Limiting global warming will reduce risk to crop yields. Yet the response actions selected to achieve this will also affect risk. For example, planting forests might displace food crops.
Analysts often treat “physical” climate risks and “transition” risks (mitigation and adaptation) separately. Yet policymakers face these risks simultaneously. A holistic view of climate change risk considers them together. It also considers how multiple risks interact.
So how can these complex risks be assessed? In a recent article, we propose three steps. The first is to recognise mitigation and adaptation responses as potential drivers of increasing or decreasing risk. The second is to identify how the multiple drivers of risk interact. The third is to pinpoint how multiple risks can aggregate, compound and cascade.

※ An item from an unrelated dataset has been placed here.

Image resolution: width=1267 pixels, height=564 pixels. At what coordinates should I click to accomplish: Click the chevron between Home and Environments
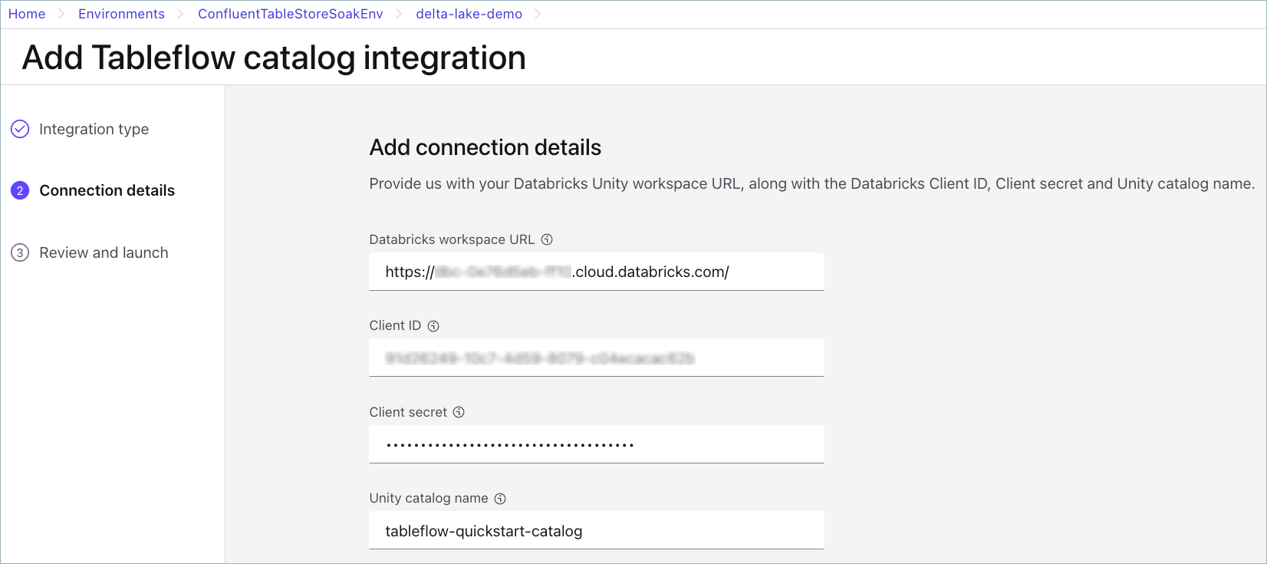[61, 14]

Typically in climate change assessments, risk is considered as a combination of three components – hazard, vulnerability and exposure. This is the approach used by the Intergovernmental Panel on Climate Change to date.
Take a simple example. Extreme heat (the hazard) poses a risk to rail infrastructure through its heat tolerance (its vulnerability) and its location (its exposure).
But responses to climate change also affect risk. Look at local biodiversity, for example. Planting trees could be as great a threat to habitat loss as drought itself. And tree planting and drought can interact to increase risk of intense wildfire, further harming biodiversity.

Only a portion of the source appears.